I know I haven't been blogging as much as late, but I hope that this post does show why I continue to bother from time to time. Regardless of your point of view on whatever the issue of the moment is, blogs represent a new way to learn and debate. And it is a means that I find superior to being spoon-fed someone else’s opinion on the evening news.
A week or so ago, there was a post at Redstate that tried to give some perspective to the military deaths that have occurred in Iraq. Coming from a blog with such a conservative bias, I think you can imagine what direction the perspective took the raw numbers. To their credit, the post is open to comments and some of the comments offer a severe criticism of the analysis.
The post was picked up by Instapundit. Originally the post was nothing but a short link to the Redstate post. But given the readership levels of Instapundit, Glenn was soon bombarded with different points of view and updates to his original post were made.

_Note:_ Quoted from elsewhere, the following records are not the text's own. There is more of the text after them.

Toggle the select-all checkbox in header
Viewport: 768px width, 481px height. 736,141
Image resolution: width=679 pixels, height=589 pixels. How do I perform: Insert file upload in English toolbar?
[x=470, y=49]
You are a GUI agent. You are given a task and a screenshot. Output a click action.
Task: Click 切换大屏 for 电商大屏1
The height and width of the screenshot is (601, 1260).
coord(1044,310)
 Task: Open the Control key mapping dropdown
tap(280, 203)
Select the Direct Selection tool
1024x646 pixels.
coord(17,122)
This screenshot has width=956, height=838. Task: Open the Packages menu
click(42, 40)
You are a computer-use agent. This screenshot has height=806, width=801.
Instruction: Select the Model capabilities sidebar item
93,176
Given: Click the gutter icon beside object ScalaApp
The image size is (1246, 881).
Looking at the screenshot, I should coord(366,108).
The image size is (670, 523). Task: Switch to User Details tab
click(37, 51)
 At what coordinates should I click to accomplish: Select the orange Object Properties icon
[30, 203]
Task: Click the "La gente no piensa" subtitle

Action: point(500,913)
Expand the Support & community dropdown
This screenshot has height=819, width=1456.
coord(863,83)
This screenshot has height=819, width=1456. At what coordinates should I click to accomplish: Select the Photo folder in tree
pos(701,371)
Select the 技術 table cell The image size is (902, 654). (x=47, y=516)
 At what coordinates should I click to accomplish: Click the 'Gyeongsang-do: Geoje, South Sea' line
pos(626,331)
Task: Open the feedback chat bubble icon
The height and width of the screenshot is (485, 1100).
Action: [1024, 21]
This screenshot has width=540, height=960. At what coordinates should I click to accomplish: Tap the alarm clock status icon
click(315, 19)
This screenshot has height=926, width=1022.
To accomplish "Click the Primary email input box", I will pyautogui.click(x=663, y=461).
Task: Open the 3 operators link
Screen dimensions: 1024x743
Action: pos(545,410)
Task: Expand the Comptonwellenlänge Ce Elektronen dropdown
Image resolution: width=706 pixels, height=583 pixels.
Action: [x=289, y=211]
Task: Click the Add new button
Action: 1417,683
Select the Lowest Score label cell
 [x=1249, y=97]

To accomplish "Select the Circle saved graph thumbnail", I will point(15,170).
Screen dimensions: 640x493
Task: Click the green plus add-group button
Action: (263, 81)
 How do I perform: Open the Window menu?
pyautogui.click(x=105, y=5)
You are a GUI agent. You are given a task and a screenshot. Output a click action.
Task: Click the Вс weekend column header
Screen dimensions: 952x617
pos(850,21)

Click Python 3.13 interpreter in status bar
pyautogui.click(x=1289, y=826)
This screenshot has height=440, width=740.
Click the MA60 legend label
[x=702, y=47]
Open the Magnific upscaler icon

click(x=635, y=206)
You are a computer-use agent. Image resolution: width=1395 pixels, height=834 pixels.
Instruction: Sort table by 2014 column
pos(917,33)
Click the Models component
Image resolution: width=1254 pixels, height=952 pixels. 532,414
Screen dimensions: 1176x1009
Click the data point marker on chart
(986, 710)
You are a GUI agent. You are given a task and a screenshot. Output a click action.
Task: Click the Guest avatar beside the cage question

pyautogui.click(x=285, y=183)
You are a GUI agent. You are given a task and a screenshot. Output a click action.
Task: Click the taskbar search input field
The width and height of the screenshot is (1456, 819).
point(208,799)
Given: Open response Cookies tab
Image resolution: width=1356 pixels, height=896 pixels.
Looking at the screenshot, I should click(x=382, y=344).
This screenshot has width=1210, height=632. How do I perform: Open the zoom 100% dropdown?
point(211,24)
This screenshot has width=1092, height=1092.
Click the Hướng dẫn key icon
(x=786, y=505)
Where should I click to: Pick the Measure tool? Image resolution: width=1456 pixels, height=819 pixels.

A counter-analysis was given at the Winds of Change blog. This counter was itself countered at Belmont Club and Elements of Power.
And the above just represents where I stopped digging into this issue. Certainly the analysis is not complete. I still have open questions, specifically concerning the validity of these numbers that people are tossing around as verified fact. But one thing is perfectly clear to me. The above set of links has made me think more about this issue than hearing soldier number X died today in Iraq on the evening news.